We could have had a more strict linking system, where each sentence in a passage shared the same noun or couple of nouns. This would have made the sentences less rambly and more uniform, which was not something we found appealing, stylistically.
We could have been more judicious about using certain noun categories more frequently. Right now our collection of sentences contains far more instances of {{government_org}}, {{dangerous_noun}}, or {{organization}} than {{era}}, {{abstract_noun}}, or {{event}}. I would like us to even out noun category usage over time, but right now, I think the imbalance is OK, since it gives more weight to the kinds of noun categories that are traditionally associated with actual conspiracy theories.

We are satisfied with the current state of the project but figure that there’s a lot of work we could still do on it.

About mad-libbed content

I have previously tried to complete other mad-libbed content projects, but have always failed to actually implement any systems. This is the first time I have seen a random-prose-generation project through from start to finish.

In the end, content proved to be both our greatest strength and our greatest weakness. Our system was entirely creator-content-based; the program had no ability to write its own sentences, and users could only contribute individual nouns in predefined categories, via the “Search” feature. No matter how sophisticated our linking systems are– and no matter how sophisticated they might become in the future, after more development– the quality of our content will still be our major limiting factor.

For example, when we first started working on the project, there was no distinction between {{organization}} and {{government_org}} and no distinction between {{famous_person}} and {{government_person}}. Additionally, we had a lot of people in those lists who were long dead– so long dead that the didn’t make sense in most of the sentences they’d turn up in. At one point, we had to go through the variable lists and split everything up and cull a ton of words.

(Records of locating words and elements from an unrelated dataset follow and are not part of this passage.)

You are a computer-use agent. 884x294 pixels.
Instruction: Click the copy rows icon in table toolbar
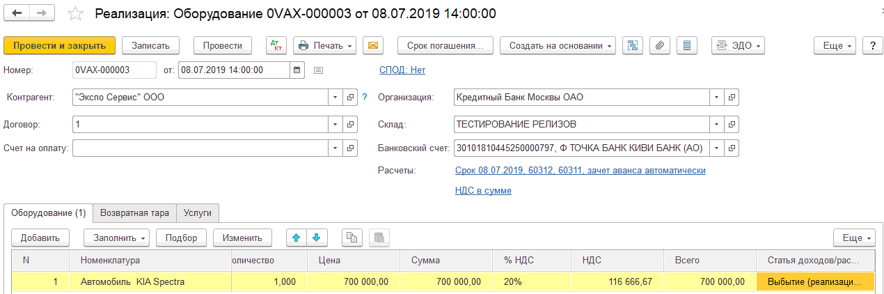[352, 238]
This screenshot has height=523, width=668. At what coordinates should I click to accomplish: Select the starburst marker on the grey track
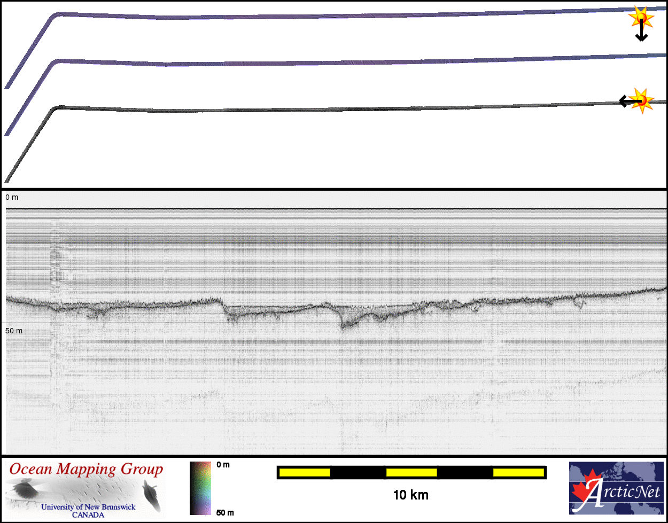[x=642, y=100]
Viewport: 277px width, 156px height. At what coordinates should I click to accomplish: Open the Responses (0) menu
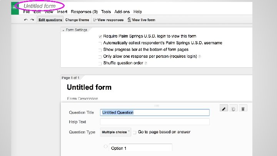(84, 12)
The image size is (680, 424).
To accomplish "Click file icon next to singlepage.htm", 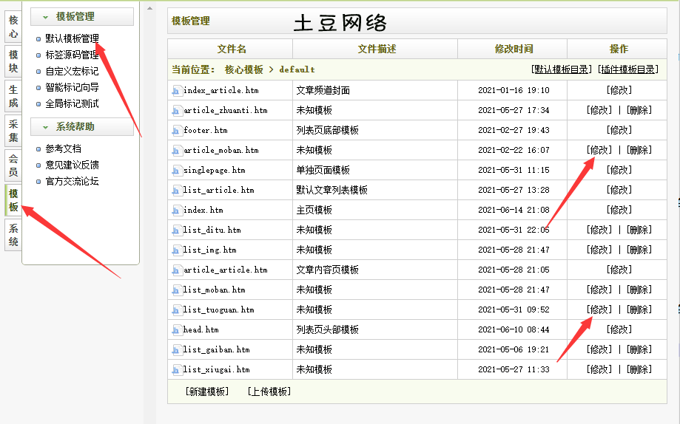I will click(176, 171).
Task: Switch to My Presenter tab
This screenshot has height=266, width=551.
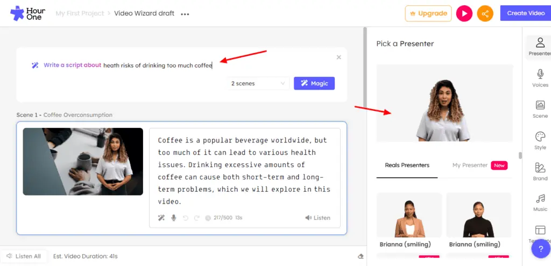Action: (470, 166)
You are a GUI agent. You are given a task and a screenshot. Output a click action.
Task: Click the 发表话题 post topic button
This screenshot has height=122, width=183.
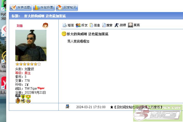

We had similar problems with the main and filler sentences. Sometimes we’d write a sentence that sounded good by itself, but made no sense in the context of other sentences. Sometimes we’d write introductory sentences that had too many variables, and seemed to tell too complete a story– so every sentence that followed would sound unrelated and weird.

Every time Ian (who programmed the entire project) made adjustments to the linking systems, our passages improved– but they could improve only so long as the sentences made sense. I think the most time-consuming, dull, and frustrating barrier we had to overcome was the degree to which poor content limited us.

Conclusion

We hope to continue updating the site, but we will always have to navigate a tradeoff between conspiracy “coherency” and other qualities we value, like randomness, rambliness, high variance, and the sheer size of the project overall. (The sentences themselves contain over 9500 words!)

If I ever have to work on a project where I must write a mad-lib content generator, I will prefer the passages to be much less detailed than the ones in this project. I’d prefer to work with passages consisting of only a few sentences– three sentences, say, and no filler– and much less than 12 variable categories. With good content, such a project could seem just as varied and interesting, while requiring a fraction of the necessary man-hours to implement, and granting the creators more fine control over the final generated results.